[THE RECORDS — start]

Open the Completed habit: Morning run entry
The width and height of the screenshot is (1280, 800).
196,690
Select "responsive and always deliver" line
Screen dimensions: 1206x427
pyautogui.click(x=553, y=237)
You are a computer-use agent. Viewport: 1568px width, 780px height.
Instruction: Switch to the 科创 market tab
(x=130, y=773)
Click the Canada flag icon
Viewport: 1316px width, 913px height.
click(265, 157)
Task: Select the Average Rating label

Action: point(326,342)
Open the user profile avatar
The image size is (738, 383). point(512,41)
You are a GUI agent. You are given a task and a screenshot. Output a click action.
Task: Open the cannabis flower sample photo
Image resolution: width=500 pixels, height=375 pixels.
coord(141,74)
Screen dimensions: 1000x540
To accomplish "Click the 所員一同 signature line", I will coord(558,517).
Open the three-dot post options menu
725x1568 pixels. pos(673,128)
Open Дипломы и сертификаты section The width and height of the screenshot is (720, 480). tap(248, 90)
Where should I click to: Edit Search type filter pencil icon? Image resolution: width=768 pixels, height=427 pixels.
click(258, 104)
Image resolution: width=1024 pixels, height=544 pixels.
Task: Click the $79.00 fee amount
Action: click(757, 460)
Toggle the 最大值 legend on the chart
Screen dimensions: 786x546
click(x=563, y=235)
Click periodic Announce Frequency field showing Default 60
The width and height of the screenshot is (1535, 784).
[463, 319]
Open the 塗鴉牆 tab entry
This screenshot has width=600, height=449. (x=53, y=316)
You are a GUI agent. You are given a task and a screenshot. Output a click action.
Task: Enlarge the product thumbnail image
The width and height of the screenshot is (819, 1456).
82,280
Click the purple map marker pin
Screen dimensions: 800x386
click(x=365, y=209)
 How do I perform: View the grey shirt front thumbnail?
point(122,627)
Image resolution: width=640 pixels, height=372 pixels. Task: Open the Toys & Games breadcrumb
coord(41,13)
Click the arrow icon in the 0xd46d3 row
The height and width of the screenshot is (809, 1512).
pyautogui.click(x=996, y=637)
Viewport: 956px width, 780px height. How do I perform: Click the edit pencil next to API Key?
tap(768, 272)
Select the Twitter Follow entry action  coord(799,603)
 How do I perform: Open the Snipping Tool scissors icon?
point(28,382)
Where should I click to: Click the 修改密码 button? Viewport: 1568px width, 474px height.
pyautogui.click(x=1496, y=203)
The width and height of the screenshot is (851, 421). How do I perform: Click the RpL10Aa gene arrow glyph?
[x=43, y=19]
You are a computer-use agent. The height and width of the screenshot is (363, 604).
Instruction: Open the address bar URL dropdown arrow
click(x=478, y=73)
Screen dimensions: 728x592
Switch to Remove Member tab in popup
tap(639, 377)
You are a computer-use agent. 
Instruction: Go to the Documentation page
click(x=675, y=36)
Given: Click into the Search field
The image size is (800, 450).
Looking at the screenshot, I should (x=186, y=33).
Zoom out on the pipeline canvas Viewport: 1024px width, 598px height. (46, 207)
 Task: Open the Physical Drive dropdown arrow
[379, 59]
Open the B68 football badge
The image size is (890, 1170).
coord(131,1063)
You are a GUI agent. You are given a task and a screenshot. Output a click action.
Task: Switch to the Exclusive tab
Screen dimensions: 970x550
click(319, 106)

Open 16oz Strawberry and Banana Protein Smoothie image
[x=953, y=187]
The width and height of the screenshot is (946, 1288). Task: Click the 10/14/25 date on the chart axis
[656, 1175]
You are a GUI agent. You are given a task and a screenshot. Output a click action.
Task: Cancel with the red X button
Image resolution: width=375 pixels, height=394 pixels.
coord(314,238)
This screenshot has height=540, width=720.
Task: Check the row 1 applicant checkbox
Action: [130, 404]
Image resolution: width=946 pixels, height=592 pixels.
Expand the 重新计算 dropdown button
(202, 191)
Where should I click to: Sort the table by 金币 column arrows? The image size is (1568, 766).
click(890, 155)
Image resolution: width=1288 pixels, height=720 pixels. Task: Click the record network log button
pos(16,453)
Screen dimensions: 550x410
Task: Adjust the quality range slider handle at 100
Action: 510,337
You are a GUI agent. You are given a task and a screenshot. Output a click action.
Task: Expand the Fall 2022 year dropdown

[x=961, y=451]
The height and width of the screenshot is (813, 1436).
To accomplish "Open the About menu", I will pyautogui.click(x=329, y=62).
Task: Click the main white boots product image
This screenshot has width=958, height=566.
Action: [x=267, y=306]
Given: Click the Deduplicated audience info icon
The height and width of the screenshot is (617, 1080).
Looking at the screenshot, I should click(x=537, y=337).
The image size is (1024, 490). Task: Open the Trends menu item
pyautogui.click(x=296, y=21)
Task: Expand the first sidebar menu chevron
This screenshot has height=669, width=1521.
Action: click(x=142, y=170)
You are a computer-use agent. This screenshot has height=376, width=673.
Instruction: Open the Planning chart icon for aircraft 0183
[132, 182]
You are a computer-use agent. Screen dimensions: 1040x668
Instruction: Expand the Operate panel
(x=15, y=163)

[THE RECORDS — finish]

= WORK INSTRUCTION =
So that nothing is lost, retype every entry in the listing above exactly.

= TASK RESULT =
Open the Completed habit: Morning run entry
The width and height of the screenshot is (1280, 800).
196,690
Select "responsive and always deliver" line
Screen dimensions: 1206x427
pyautogui.click(x=553, y=237)
You are a computer-use agent. Viewport: 1568px width, 780px height.
Instruction: Switch to the 科创 market tab
(x=130, y=773)
Click the Canada flag icon
Viewport: 1316px width, 913px height.
click(265, 157)
Task: Select the Average Rating label

Action: point(326,342)
Open the user profile avatar
The image size is (738, 383). point(512,41)
You are a GUI agent. You are given a task and a screenshot. Output a click action.
Task: Open the cannabis flower sample photo
Image resolution: width=500 pixels, height=375 pixels.
coord(141,74)
Screen dimensions: 1000x540
To accomplish "Click the 所員一同 signature line", I will coord(558,517).
Open the three-dot post options menu
725x1568 pixels. pos(673,128)
Open Дипломы и сертификаты section The width and height of the screenshot is (720, 480). tap(248, 90)
Where should I click to: Edit Search type filter pencil icon? Image resolution: width=768 pixels, height=427 pixels.
click(258, 104)
Image resolution: width=1024 pixels, height=544 pixels.
Task: Click the $79.00 fee amount
Action: click(757, 460)
Toggle the 最大值 legend on the chart
Screen dimensions: 786x546
click(x=563, y=235)
Click periodic Announce Frequency field showing Default 60
The width and height of the screenshot is (1535, 784).
[463, 319]
Open the 塗鴉牆 tab entry
This screenshot has width=600, height=449. (x=53, y=316)
You are a GUI agent. You are given a task and a screenshot. Output a click action.
Task: Enlarge the product thumbnail image
The width and height of the screenshot is (819, 1456).
82,280
Click the purple map marker pin
Screen dimensions: 800x386
click(x=365, y=209)
 How do I perform: View the grey shirt front thumbnail?
point(122,627)
Image resolution: width=640 pixels, height=372 pixels. Task: Open the Toys & Games breadcrumb
coord(41,13)
Click the arrow icon in the 0xd46d3 row
The height and width of the screenshot is (809, 1512).
pyautogui.click(x=996, y=637)
Viewport: 956px width, 780px height. How do I perform: Click the edit pencil next to API Key?
tap(768, 272)
Select the Twitter Follow entry action  coord(799,603)
 How do I perform: Open the Snipping Tool scissors icon?
point(28,382)
Where should I click to: Click the 修改密码 button? Viewport: 1568px width, 474px height.
pyautogui.click(x=1496, y=203)
The width and height of the screenshot is (851, 421). How do I perform: Click the RpL10Aa gene arrow glyph?
[x=43, y=19]
You are a computer-use agent. The height and width of the screenshot is (363, 604).
Instruction: Open the address bar URL dropdown arrow
click(x=478, y=73)
Screen dimensions: 728x592
Switch to Remove Member tab in popup
tap(639, 377)
You are a computer-use agent. 
Instruction: Go to the Documentation page
click(x=675, y=36)
Given: Click into the Search field
The image size is (800, 450).
Looking at the screenshot, I should (x=186, y=33).
Zoom out on the pipeline canvas Viewport: 1024px width, 598px height. (46, 207)
 Task: Open the Physical Drive dropdown arrow
[379, 59]
Open the B68 football badge
The image size is (890, 1170).
coord(131,1063)
You are a GUI agent. You are given a task and a screenshot. Output a click action.
Task: Switch to the Exclusive tab
Screen dimensions: 970x550
click(319, 106)

Open 16oz Strawberry and Banana Protein Smoothie image
[x=953, y=187]
The width and height of the screenshot is (946, 1288). Task: Click the 10/14/25 date on the chart axis
[656, 1175]
You are a GUI agent. You are given a task and a screenshot. Output a click action.
Task: Cancel with the red X button
Image resolution: width=375 pixels, height=394 pixels.
coord(314,238)
This screenshot has height=540, width=720.
Task: Check the row 1 applicant checkbox
Action: [130, 404]
Image resolution: width=946 pixels, height=592 pixels.
Expand the 重新计算 dropdown button
(202, 191)
Where should I click to: Sort the table by 金币 column arrows? The image size is (1568, 766).
click(890, 155)
Image resolution: width=1288 pixels, height=720 pixels. Task: Click the record network log button
pos(16,453)
Screen dimensions: 550x410
Task: Adjust the quality range slider handle at 100
Action: 510,337
You are a GUI agent. You are given a task and a screenshot. Output a click action.
Task: Expand the Fall 2022 year dropdown

[x=961, y=451]
The height and width of the screenshot is (813, 1436).
To accomplish "Open the About menu", I will pyautogui.click(x=329, y=62).
Task: Click the main white boots product image
This screenshot has width=958, height=566.
Action: [x=267, y=306]
Given: Click the Deduplicated audience info icon
The height and width of the screenshot is (617, 1080).
Looking at the screenshot, I should click(x=537, y=337).
The image size is (1024, 490). Task: Open the Trends menu item
pyautogui.click(x=296, y=21)
Task: Expand the first sidebar menu chevron
This screenshot has height=669, width=1521.
Action: click(x=142, y=170)
You are a computer-use agent. This screenshot has height=376, width=673.
Instruction: Open the Planning chart icon for aircraft 0183
[132, 182]
You are a computer-use agent. Screen dimensions: 1040x668
Instruction: Expand the Operate panel
(x=15, y=163)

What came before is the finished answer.